> [HOW TO COMPLETE THIS TASK]:
Line by line, return the material below exactly as it reads.

═════ DATASET EXTRACT

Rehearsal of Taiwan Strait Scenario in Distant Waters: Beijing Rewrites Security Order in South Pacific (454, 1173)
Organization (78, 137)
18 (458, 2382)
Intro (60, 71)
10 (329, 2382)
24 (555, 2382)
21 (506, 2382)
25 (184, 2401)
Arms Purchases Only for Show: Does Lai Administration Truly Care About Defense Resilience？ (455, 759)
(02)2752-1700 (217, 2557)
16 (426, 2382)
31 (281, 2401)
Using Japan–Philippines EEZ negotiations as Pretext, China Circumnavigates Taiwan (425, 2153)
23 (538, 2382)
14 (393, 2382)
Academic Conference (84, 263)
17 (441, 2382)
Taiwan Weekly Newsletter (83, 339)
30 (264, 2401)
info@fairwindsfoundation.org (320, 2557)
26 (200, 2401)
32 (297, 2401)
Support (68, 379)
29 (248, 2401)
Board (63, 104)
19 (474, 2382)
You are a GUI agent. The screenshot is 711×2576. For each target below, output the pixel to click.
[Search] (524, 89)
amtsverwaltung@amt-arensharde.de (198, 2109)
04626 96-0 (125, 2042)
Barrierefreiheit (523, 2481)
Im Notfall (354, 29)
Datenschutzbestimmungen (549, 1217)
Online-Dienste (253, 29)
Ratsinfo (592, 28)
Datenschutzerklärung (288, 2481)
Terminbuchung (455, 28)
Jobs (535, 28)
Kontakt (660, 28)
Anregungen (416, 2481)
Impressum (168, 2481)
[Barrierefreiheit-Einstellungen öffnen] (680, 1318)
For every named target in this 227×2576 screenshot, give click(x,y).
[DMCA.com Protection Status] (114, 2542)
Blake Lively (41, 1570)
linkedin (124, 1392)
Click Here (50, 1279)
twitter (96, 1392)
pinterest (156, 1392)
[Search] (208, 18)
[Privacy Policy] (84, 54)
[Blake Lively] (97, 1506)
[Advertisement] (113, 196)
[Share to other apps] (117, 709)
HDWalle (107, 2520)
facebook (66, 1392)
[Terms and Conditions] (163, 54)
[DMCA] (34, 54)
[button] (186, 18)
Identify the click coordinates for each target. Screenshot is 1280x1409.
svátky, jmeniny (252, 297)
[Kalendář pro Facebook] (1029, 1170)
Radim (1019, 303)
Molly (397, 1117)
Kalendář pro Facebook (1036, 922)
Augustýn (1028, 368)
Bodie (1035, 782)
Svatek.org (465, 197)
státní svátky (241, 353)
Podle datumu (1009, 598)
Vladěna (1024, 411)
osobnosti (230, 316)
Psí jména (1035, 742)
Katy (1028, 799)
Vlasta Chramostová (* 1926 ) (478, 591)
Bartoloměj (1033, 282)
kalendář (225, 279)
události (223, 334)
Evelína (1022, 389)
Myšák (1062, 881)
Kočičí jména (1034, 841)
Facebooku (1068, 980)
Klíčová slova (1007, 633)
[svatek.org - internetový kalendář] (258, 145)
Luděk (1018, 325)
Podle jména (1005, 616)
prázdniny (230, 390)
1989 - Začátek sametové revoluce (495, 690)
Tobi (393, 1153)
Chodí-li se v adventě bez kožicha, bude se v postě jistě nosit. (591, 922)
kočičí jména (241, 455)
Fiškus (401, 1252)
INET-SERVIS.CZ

══════════

> [SOLUTION TO THIS PROBLEM]:
Rehearsal of Taiwan Strait Scenario in Distant Waters: Beijing Rewrites Security Order in South Pacific (454, 1173)
Organization (78, 137)
18 (458, 2382)
Intro (60, 71)
10 (329, 2382)
24 (555, 2382)
21 (506, 2382)
25 (184, 2401)
Arms Purchases Only for Show: Does Lai Administration Truly Care About Defense Resilience？ (455, 759)
(02)2752-1700 (217, 2557)
16 (426, 2382)
31 (281, 2401)
Using Japan–Philippines EEZ negotiations as Pretext, China Circumnavigates Taiwan (425, 2153)
23 (538, 2382)
14 (393, 2382)
Academic Conference (84, 263)
17 (441, 2382)
Taiwan Weekly Newsletter (83, 339)
30 (264, 2401)
info@fairwindsfoundation.org (320, 2557)
26 (200, 2401)
32 (297, 2401)
Support (68, 379)
29 (248, 2401)
Board (63, 104)
19 (474, 2382)
You are a GUI agent. The screenshot is 711×2576. For each target below, output the pixel to click.
[Search] (524, 89)
amtsverwaltung@amt-arensharde.de (198, 2109)
04626 96-0 (125, 2042)
Barrierefreiheit (523, 2481)
Im Notfall (354, 29)
Datenschutzbestimmungen (549, 1217)
Online-Dienste (253, 29)
Ratsinfo (592, 28)
Datenschutzerklärung (288, 2481)
Terminbuchung (455, 28)
Jobs (535, 28)
Kontakt (660, 28)
Anregungen (416, 2481)
Impressum (168, 2481)
[Barrierefreiheit-Einstellungen öffnen] (680, 1318)
For every named target in this 227×2576 screenshot, give click(x,y).
[DMCA.com Protection Status] (114, 2542)
Blake Lively (41, 1570)
linkedin (124, 1392)
Click Here (50, 1279)
twitter (96, 1392)
pinterest (156, 1392)
[Search] (208, 18)
[Privacy Policy] (84, 54)
[Blake Lively] (97, 1506)
[Advertisement] (113, 196)
[Share to other apps] (117, 709)
HDWalle (107, 2520)
facebook (66, 1392)
[Terms and Conditions] (163, 54)
[DMCA] (34, 54)
[button] (186, 18)
Identify the click coordinates for each target. Screenshot is 1280x1409.
svátky, jmeniny (252, 297)
[Kalendář pro Facebook] (1029, 1170)
Radim (1019, 303)
Molly (397, 1117)
Kalendář pro Facebook (1036, 922)
Augustýn (1028, 368)
Bodie (1035, 782)
Svatek.org (465, 197)
státní svátky (241, 353)
Podle datumu (1009, 598)
Vladěna (1024, 411)
osobnosti (230, 316)
Psí jména (1035, 742)
Katy (1028, 799)
Vlasta Chramostová (* 1926 ) (478, 591)
Bartoloměj (1033, 282)
kalendář (225, 279)
události (223, 334)
Evelína (1022, 389)
Myšák (1062, 881)
Kočičí jména (1034, 841)
Facebooku (1068, 980)
Klíčová slova (1007, 633)
[svatek.org - internetový kalendář] (258, 145)
Luděk (1018, 325)
Podle jména (1005, 616)
prázdniny (230, 390)
1989 - Začátek sametové revoluce (495, 690)
Tobi (393, 1153)
Chodí-li se v adventě bez kožicha, bude se v postě jistě nosit. (591, 922)
kočičí jména (241, 455)
Fiškus (401, 1252)
INET-SERVIS.CZ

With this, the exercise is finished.